Role of hypoxia inducible factor 1α/Bcl-2/adenovirus E1B 19-kDa interacting protein 3 in alleviating effect of interleukin-4 on cerebral ischemia reperfusion injury in mice.

Abstract

Cerebral ischemia reperfusion injury (CIRI) is the pathophysiological basis of various cerebrovascular diseases. The aim of this study was to explore the role of HIF-1α/BNIP3 in the alleviating effect of IL-4 on CIRI in mice.

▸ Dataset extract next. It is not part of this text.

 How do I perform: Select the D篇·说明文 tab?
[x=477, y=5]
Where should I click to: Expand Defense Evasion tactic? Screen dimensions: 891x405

Mice were randomly divided into sham operation (Sham), ischemia reperfusion (IR), IL-4, HIF-1α inhibitor 2ME2 and IL-4+2ME2 groups. Middle cerebral artery occlusion model was established. After 24-h reperfusion, neurologic deficit score (NDS) was given. Cerebral infarction volume and brain water content were measured by 2,3,5-triphenyltetrazolium chloride staining and dry-wet weights, respectively. Apoptosis was detected by TUNEL staining. SOD, MDA and ROS levels, and HIF-1α, BNIP3, LC3II and Beclin-1 expressions were detected through colorimetry and Western blotting, respectively. Compared with IR group, NDS, cerebral infarction volume, brain water content, apoptosis rate, and MDA and ROS levels decreased, while SOD, HIF-1α, BNIP3, LC3-II and Beclin-1 levels increased in IL-4 group (P<0.05). 2ME2 and IL-4+2ME2 groups had decreased NDS, cerebral infarction volume, brain water content, apoptosis rate and MDA, ROS, HIF-1α, BNIP3, LC3-II and Beclin-1 levels, but increased SOD level compared with those of IL-4 group (P<0.05). IL-4 reduces apoptosis and oxidative stress through activating the HIF-1α/BNIP3 pathway, thereby alleviating mouse CIRI.